**Textauszug:**
----

Harveys neue Augen
Verfasst: 27.08.2011, 23:18
Ich habe heute Abend das von mir lang ersehnte Harveys neue Augen (HNA) zuende gespielt. Meine Eindrücke möchte ich hier zusammenfassen. Dabei möchte ich darauf aufmerksam machen, dass ich das Review für diejenigen schreibe, die das Spiel auch bereits gespielt haben:
DIESER TEST BEINHALTET SPOILER UND SOLLTE ERST NACH GENUSS DES SPIELS GELESEN WERDEN!
Die Fußstapfen, in die HNA zu treten hat, sind groß. Die Fachpresse, viele Fans der guten alten Adventure-Zeiten anfang der 90er jahre und nicht zuletzt ich selbst waren einigermaßen begeistert von Edna bricht aus (EBA), dem Vorgängerspiel. Meine Erwartung war entsprechen hoch, auch weil wieder Jan Müller-Michaelis persönlich Hand angelegt hat.
Geschichte
Die vermeintliche Stärke von Daedalic ist die Fähigkeit, mit den Spielen ergreifende, feinsinnige, interessante oder einfach schöne Geschichten zu erzählen. Das ist sicher auch mit ein Grund dafür, dass ich den Laden so mag. Auch bei HNA ist die Geschichte sicherlich bemerkenswert.
Die brave Klosterschülerin Lilli wird als braves Mädchen vorgestellt, und außerdem hat sie diese rosa Schleife im Haar - nur brave Mädchen haben das, wie jedermann weiss. Doch schon im ersten Akt zeigt sich, dass dieses Mädchen ganz offenbar ein massives Problem hat. Ihr weg durch die Schule ist gepflastert mit Leichen: Unglückliche Unfälle? Mit dieser Fragestellung wird der Spieler auf recht unvermittelte Weise in die Geschichte geleitet. Ist die brave Lilli unglaublich naiv, oder steckt mehr dahinter, ist sie unsagbar böse? Was ist mit diesem kranken Mädchen nur los?
Leider, und das ist nun wirklich schade, wird dieses Motiv des ersten Akts dann plötzlich aufgegeben. Lilli wird von Dr. Marcel hypnotisiert und so ihrer Handlungsfreiheit beraubt. Anstatt Lillis Charakter weiter zu entwickeln und ihre Grausamkeit begreifbar zu machen wird durch eine Reihe von Minispielen ihre Freiheit Stück für Stück wieder hergestellt. Das Kozept dabei scheint ambitioniert, die Umsetzung ausgefeilt, die Geschichte wird damit allerdings kaum vorangetrieben. Die lässt sich stattdessen so erklären: Aus dem Kloster flieht Lilli in die nahegelegene Irrenanstalt, um ihre Freundin Edna zu retten, wo sie dann in eine schwierige Situation gerät - und entweder ihre Schuldlosigkeit oder ihr Selbstbild opfern muss. Man erhält keine Antworten auf die zu Beginn aufkommenden Fragen - diese werden nicht einmal bearbeitet.

----

**Gesammeltes Material:**
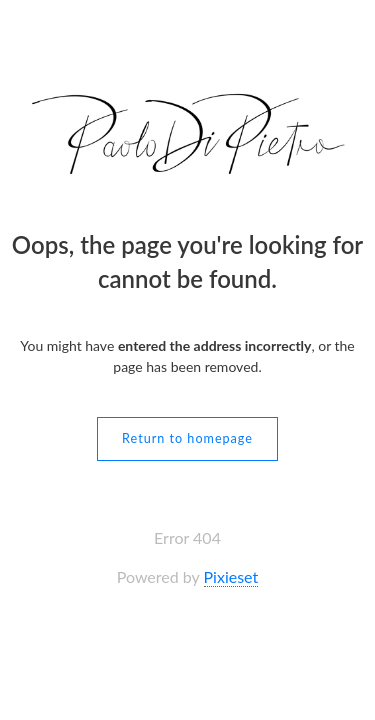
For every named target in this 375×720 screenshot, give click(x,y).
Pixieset (231, 576)
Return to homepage (187, 438)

----

**Zu erledigen:**
a: Wohin flieht Lilli laut der Rezension zu „Harveys neue Augen“ aus dem Kloster, und mit welchem Ziel?
b: Setze die Rezension zu „Harveys neue Augen“ nach ihrem letzten Satz fort.

**Antworten nacheinander:**
a: In die nahegelegene Irrenanstalt, um ihre Freundin Edna zu retten.

b:
Das Dilemma, in das man gegen Ende als Spieler gebracht wird, erinnert stark an das Ende von EBA. Mit dem Unterschied, dass die Mechanik dieser Situation - nämlich die Ausweglosigkeit der Situation aus der Perspektive der Protagonistin für den Spieler erfahrbar zu machen - bei EBA viel besser funktioniert. Das liegt für mich daran, dass ich Schwierigkeiten hatte, mich mit Lilli als offensichtlich gestörtem Geist zu identifiezieren - ganz anders als bei Edna, die einen mit Harvey und ihrer ganzen Liebenswürdigkeit viel stärker durch ihre Augen hat blicken lassen.
Die Welt, durch die Lilli zieht erreicht mit ihren Charaktären kaum Tiefe - auch nicht bei den wichtigsten handelnden Personen wie Dr. Marcel, oder gar Lilli selbst. Dafür sind manche Nebencharaktäre herrlich schräg. Ich hatte viel Spaß mit den wie immer bei Daedalic tollen Dialogen.
Technik
Die Grafik hat einen konsistenten, sehr Eigenständigen Stil, der den von EBA aufnimmt und auf ein etwas professionelleres Niveau hebt. Mir hat es sehr gefallen, aber mir hat auch EBA schon sehr gefallen. Qualitativ hat sich hier eigenlich nichts getan - Effektverwöhnte Realismus-Freaks können wohl weder mit EBA noch mit HNA was anfangen.
Die Vertonung fand ich besonders gelungen. Besonders der Erzähler, die Oberin, und natürlich Droggelbecher (kein Witz, ich dessen Synchronisierung echt genial).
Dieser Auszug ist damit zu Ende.